**WHAT YOU NEED TO DO**
If a line contains the word "Atrakcji", include it in the count; state how many such lines the listing has and nothing else.

**DATA EXTRACT**
+ + + +
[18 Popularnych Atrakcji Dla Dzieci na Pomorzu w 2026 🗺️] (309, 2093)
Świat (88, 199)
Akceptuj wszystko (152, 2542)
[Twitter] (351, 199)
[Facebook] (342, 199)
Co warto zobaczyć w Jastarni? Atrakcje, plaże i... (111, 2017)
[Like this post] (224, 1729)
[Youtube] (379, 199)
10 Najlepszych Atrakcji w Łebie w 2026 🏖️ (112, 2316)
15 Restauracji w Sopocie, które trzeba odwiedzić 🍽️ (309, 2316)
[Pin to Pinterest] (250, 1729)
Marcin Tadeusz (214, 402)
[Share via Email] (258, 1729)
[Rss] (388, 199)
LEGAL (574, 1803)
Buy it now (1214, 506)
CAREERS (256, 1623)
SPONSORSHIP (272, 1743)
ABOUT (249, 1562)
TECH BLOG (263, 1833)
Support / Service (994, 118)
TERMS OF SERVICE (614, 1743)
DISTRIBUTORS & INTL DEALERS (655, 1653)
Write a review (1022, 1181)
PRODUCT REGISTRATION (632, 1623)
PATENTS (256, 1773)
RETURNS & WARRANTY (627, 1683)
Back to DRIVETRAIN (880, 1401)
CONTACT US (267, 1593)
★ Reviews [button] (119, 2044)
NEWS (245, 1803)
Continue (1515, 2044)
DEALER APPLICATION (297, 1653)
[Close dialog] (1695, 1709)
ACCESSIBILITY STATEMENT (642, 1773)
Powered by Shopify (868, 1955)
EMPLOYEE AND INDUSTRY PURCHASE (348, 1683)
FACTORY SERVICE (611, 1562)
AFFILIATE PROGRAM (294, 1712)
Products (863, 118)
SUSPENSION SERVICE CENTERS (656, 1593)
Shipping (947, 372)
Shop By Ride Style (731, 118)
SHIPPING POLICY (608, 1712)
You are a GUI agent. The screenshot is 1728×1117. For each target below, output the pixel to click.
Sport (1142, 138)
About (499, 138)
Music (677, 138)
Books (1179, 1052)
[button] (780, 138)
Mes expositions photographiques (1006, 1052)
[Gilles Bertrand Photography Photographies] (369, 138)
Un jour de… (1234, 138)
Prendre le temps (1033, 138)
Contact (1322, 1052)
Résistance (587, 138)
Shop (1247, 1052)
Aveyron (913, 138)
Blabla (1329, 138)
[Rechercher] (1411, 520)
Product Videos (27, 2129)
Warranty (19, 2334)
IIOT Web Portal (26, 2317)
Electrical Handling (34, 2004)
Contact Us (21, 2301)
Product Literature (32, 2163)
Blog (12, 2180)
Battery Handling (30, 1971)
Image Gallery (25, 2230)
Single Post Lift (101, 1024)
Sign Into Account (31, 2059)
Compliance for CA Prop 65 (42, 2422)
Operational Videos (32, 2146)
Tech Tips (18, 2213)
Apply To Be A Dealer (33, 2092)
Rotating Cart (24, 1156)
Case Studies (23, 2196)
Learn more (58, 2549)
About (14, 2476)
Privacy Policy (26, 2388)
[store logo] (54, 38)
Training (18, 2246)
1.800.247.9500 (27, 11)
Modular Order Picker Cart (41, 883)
+ + + +
**RESPONSE**
2